The End of Human Investment Advisors Exaggeration

Only when the tide goes out do you discover who’s been swimming naked.
Warren Buffett

This weekend I saw yet another story on the predicted end of the human investment advisors and the takeover of the robo-advisors. Whenever I see such stories, I just shake my head. I guess that as an attorney and someone who has been in the investment advisory business arena since 1995, I just see a different picture than a lot of other people.

Yes, robo-advisors can offer beneficial economies of scale in the provision of personal investment advice, but the quality of the services provided by robo-advisors has yet to be really tested by a significant downturn in the stock market. And there are many who believe that when “the tide does go out,” and the market does experience a significant downturn, a number of suspected issues involving robo-advisors will be exposed, resulting in a wave of litigation.

People who know me know that I like to tell the story about the computerized asset allocation proposal that was prepared for a recently widowed wife. Her husband had carefully created an investment portfolio that provided significant income through interest and dividend payments, more than enough for them to live comfortably for the rest of their lives.

An investment advisor asked her to fill out a risk tolerance questionnaire so that he could prepare a financial plan for her, including an asset allocation proposal. One of the questions on the risk tolerance questionnaire asked her if she had any needs for income. Naturally, she answered “no,” as her current investment portfolio provided more than a sufficient amount of income.

However, the computer program did not, and could not, realize that her answer was based on the income produced by her portfolio. As a result, the asset allocation software program recommended a re-allocation that was totally unsuitable, replacing most of the income-oriented investments with equity-based products, some of which were grossly unsuitable.

Worse yet, the advisor actually presented the proposal to the widow. Fortunately, she did not implement the proposed re-allocation, as she sought the advice of her counsel and her children before making any changes in her portfolio.

As we all know, any computer based financial planning/investment program is subject the to the familiar “garbage in/garbage out” trap. In the case of the widow, her answer was totally accurate, but the inherent limitations of any computer program needed to be recognized and addressed.

I have read that at least one of the major robo-advisor firms has now partnered with an investment advisory firm to add the human element to their services, apparently in recognition of the potential legal issues that may result from a totally computer-based program.

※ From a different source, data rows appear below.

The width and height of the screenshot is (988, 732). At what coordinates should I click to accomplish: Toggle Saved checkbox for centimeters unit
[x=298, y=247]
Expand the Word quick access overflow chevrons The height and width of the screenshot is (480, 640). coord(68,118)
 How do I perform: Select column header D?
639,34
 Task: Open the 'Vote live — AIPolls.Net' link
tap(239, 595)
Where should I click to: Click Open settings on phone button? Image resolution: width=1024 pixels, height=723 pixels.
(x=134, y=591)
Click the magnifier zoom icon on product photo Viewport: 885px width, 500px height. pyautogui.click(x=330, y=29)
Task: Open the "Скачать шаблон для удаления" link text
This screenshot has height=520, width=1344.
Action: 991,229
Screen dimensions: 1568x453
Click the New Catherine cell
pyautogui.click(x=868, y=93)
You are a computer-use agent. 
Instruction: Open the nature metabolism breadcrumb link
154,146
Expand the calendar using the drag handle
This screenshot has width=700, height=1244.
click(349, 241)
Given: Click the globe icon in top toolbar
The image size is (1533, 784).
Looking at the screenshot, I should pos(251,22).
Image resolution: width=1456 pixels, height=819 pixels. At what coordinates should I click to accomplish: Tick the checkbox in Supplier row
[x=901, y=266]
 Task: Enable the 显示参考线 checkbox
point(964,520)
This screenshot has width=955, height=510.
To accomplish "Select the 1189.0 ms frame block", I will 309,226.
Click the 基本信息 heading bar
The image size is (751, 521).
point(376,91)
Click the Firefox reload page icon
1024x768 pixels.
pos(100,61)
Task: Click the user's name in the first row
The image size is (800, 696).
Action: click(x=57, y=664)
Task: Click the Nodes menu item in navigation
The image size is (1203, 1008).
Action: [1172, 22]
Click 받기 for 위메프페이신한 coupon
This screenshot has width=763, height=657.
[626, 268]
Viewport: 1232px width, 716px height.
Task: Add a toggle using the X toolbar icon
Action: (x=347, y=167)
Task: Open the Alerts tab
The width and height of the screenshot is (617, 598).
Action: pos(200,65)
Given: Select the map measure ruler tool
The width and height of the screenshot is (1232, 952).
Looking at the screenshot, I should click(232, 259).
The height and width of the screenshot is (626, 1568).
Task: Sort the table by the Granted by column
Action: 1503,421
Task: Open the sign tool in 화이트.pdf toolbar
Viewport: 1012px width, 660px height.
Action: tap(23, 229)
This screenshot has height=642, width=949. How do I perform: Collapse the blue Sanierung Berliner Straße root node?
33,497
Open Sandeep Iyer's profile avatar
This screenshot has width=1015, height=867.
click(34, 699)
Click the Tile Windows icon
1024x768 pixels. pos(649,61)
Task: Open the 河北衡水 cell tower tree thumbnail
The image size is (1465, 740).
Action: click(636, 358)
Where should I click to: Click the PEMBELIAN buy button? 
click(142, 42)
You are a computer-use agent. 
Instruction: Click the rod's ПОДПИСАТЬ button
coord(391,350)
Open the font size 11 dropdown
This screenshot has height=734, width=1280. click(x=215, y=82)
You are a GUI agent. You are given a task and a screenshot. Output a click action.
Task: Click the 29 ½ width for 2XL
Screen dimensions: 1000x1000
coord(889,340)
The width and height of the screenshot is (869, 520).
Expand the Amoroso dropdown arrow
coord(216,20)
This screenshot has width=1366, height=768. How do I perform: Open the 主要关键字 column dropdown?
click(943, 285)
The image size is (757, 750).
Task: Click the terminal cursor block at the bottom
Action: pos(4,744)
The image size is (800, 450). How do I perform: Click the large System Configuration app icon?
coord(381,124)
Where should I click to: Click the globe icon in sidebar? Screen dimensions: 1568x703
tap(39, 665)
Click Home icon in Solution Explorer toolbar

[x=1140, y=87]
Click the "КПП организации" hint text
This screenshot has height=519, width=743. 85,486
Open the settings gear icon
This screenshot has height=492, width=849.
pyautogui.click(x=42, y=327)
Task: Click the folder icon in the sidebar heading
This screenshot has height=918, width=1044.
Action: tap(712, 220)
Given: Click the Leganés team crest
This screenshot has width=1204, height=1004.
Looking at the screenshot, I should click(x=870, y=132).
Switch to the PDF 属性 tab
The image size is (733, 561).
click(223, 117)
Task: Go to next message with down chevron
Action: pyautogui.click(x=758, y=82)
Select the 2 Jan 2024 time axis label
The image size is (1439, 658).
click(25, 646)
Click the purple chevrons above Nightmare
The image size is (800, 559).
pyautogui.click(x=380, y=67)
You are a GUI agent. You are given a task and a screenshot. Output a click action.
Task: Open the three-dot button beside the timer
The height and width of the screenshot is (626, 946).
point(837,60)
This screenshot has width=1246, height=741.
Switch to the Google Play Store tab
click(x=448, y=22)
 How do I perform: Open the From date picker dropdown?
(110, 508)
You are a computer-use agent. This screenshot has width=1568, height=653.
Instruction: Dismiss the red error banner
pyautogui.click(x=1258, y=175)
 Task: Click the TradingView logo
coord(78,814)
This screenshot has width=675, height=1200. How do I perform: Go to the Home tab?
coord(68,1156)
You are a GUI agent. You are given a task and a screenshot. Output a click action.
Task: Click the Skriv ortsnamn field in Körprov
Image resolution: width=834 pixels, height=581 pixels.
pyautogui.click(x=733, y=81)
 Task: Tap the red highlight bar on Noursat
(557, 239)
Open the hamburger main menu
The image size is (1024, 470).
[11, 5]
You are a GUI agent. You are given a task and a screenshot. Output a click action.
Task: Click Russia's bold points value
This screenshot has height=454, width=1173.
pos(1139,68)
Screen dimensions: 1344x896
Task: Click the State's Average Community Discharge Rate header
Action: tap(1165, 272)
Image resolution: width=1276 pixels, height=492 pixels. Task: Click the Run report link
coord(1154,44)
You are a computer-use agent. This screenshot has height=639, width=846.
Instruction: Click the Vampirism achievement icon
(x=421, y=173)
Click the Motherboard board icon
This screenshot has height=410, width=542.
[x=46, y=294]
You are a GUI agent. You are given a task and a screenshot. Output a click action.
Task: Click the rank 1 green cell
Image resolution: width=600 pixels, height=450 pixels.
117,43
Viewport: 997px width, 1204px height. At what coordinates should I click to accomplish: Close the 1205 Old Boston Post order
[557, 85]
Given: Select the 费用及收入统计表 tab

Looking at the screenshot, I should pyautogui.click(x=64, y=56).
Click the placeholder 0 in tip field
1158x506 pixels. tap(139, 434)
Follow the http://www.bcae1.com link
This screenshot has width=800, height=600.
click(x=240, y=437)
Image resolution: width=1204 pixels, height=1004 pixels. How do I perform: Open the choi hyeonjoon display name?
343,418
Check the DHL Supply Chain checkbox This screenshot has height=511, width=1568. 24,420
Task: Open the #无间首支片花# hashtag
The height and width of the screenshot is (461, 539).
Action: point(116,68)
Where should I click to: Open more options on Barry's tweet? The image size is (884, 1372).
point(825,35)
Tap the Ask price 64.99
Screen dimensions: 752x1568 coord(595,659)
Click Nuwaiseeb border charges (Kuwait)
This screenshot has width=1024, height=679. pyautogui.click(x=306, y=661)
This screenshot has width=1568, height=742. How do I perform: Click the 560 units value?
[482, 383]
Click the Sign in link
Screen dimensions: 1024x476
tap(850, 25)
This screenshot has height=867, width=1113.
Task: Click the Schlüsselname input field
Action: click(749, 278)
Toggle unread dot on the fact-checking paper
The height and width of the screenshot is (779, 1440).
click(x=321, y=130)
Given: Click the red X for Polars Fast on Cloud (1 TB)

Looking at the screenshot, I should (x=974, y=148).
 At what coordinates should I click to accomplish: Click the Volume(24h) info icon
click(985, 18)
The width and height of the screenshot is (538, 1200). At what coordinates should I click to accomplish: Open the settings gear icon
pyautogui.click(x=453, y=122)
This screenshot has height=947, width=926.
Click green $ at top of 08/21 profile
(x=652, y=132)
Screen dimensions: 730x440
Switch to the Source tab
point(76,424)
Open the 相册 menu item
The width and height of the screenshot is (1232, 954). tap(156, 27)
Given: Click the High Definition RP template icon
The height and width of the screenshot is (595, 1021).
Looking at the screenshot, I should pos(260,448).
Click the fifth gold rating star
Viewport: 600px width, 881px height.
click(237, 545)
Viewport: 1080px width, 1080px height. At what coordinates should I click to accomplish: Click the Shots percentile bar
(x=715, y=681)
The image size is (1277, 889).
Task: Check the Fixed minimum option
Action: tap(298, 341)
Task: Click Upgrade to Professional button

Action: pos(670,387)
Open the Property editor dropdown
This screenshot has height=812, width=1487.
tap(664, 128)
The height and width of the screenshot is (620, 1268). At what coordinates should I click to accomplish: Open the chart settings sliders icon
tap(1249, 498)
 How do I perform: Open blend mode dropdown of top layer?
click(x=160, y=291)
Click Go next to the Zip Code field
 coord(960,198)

I still am unclear on exactly what services the human advisors provide in this new program, but hopefully it will include the ability to reduce potential legal liability by offering proactive wealth management services beyond the simple re-balancing services which most robo-advisors offer. Re-balancing alone simply does not provide the downside protection contemplated and endorsed by the Prudent Investor Rule, as set out in Section 90 the Restatement (Third) of Trusts.

Asset allocation decisions are a fundamental aspect of an investment strategy and a starting point in formulating a plan of diversification….These decisions are subject to adjustment from time to time as changes occur in economic conditions or expectations or in the needs or the investment objectives of the trust.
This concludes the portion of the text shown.